▶ [Material to process]
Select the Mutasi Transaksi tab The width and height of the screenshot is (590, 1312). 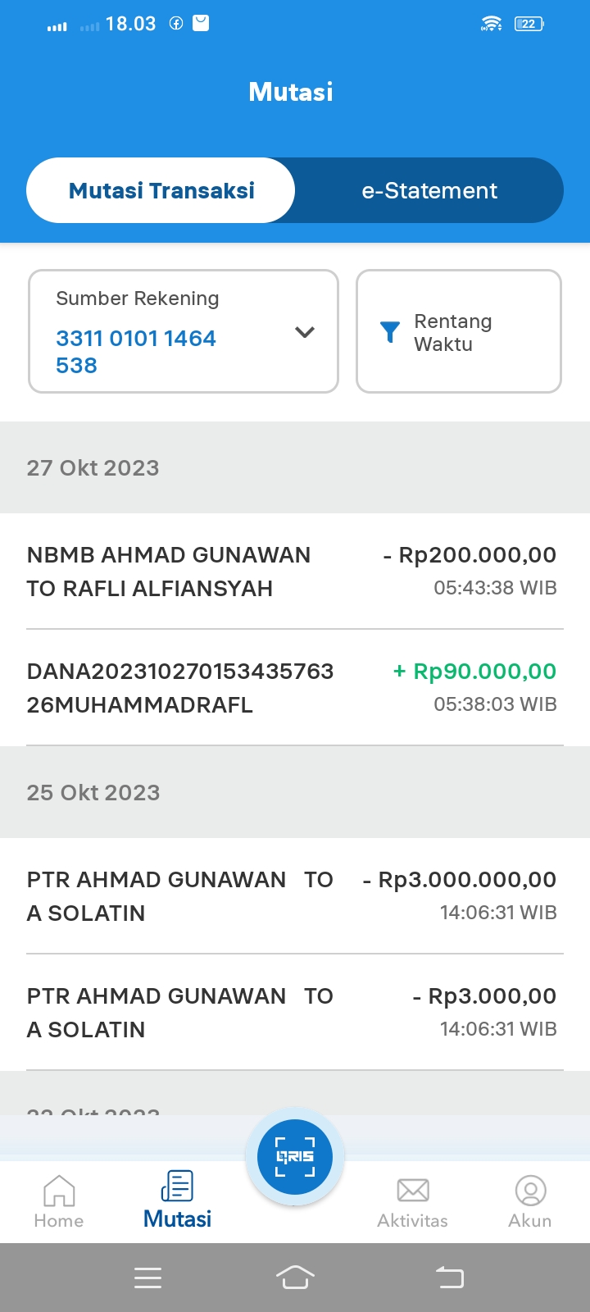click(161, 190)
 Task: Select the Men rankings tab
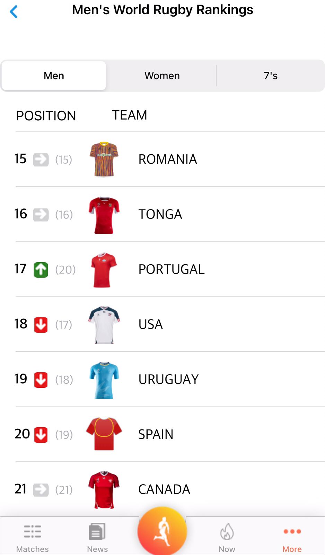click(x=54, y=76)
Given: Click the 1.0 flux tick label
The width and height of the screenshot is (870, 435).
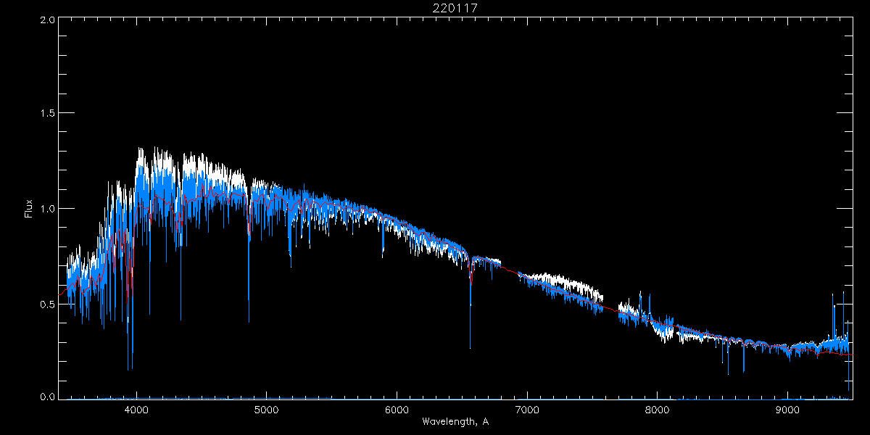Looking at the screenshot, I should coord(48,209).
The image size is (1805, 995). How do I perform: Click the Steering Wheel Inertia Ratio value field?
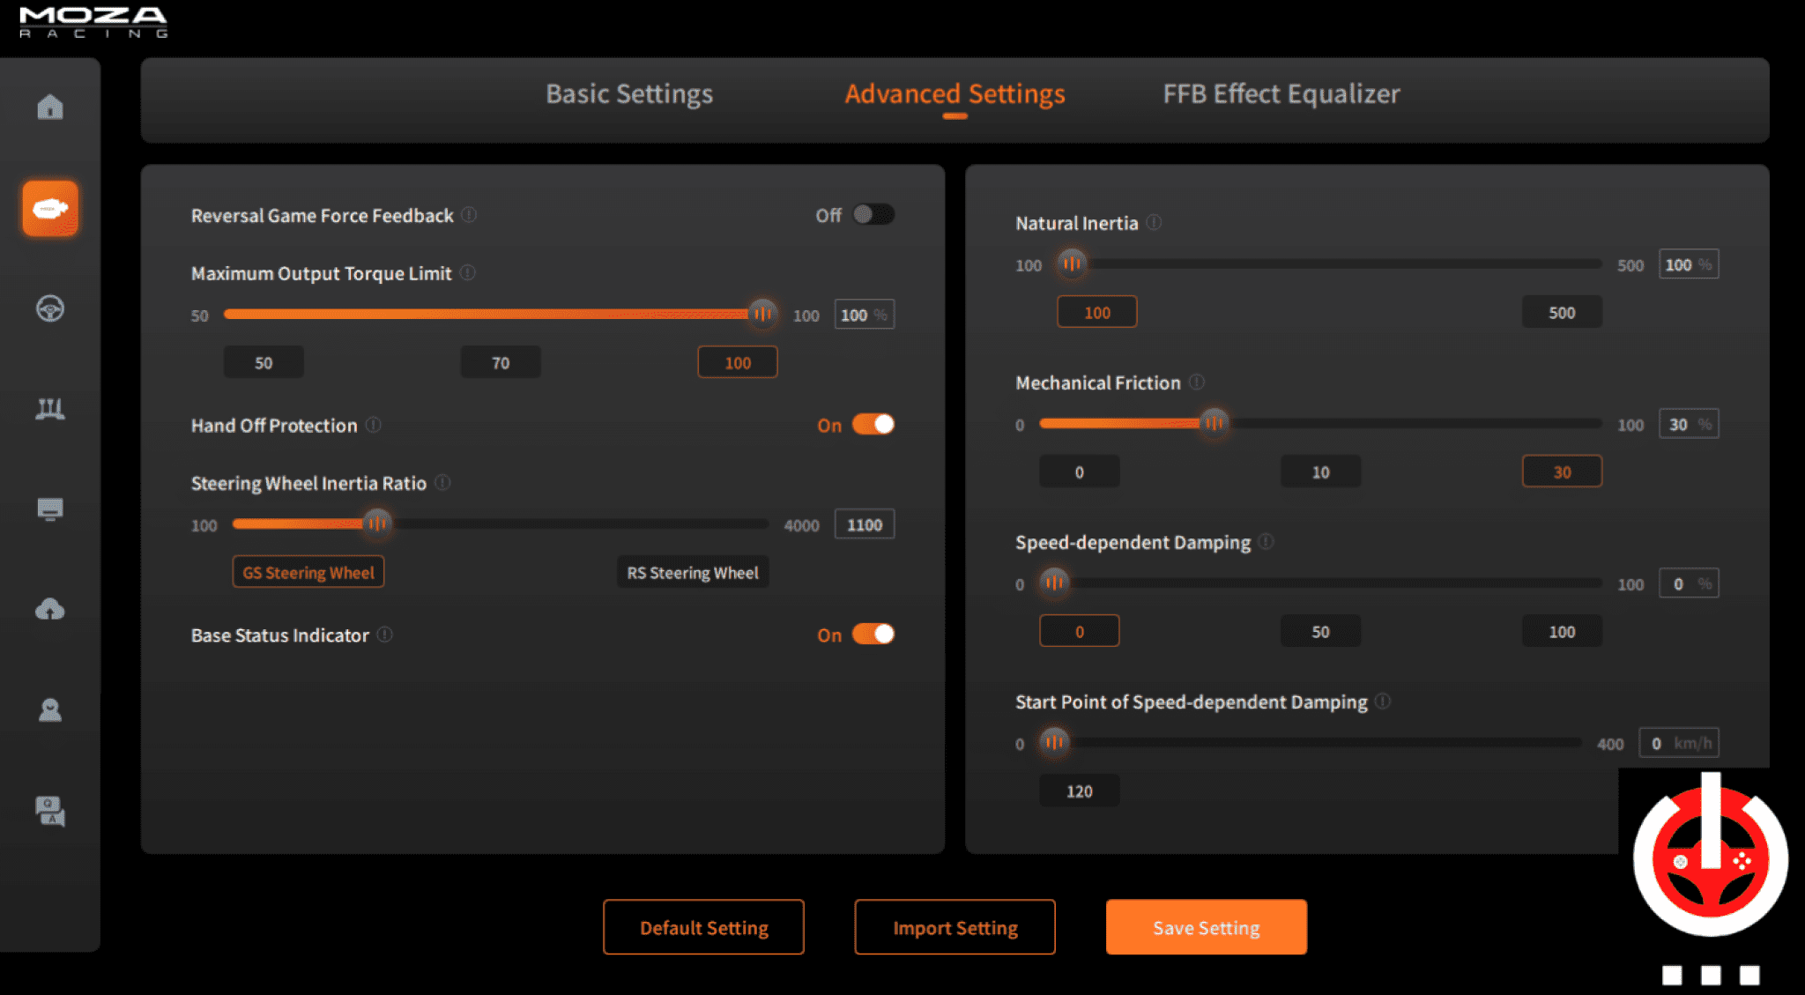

...

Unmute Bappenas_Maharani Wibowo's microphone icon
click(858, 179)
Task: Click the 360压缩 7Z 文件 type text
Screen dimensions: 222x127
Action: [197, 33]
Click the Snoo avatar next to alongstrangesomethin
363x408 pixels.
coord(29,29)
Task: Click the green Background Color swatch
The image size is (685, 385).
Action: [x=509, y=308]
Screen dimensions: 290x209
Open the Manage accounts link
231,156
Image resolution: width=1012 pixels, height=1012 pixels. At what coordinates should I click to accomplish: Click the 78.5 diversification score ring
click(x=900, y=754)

▶ [Directions for this task]
Return only the stretch above from the line containing "The width and height of the screenshot is (870, 435)." through the line containing "The image size is (1805, 995).", word for word and without pictures.

▶ [Response]
The width and height of the screenshot is (870, 435).
Looking at the screenshot, I should coord(48,209).
The image size is (1805, 995). How do I perform: Click the Steering Wheel Inertia Ratio value field?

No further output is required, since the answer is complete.